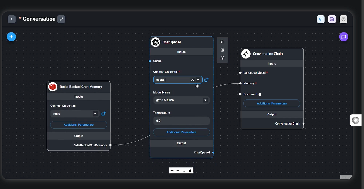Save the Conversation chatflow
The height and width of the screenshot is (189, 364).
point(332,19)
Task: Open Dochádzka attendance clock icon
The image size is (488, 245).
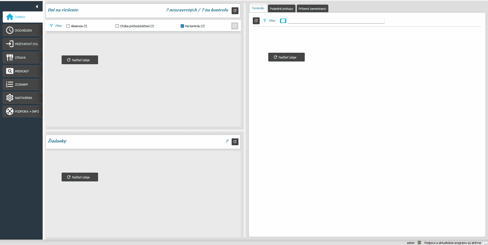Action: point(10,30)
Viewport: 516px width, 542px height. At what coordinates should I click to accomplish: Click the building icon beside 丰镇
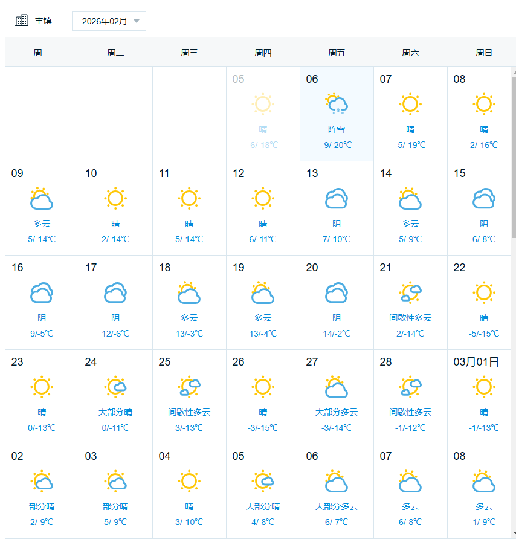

------

#### WHAT IS BEING ASKED
Return every line above word for word, from first to last, leaving out the pictures.

#### FINISHED TASK
Save the Conversation chatflow
The height and width of the screenshot is (189, 364).
point(332,19)
Task: Open Dochádzka attendance clock icon
The image size is (488, 245).
Action: point(10,30)
Viewport: 516px width, 542px height. At what coordinates should I click to accomplish: Click the building icon beside 丰镇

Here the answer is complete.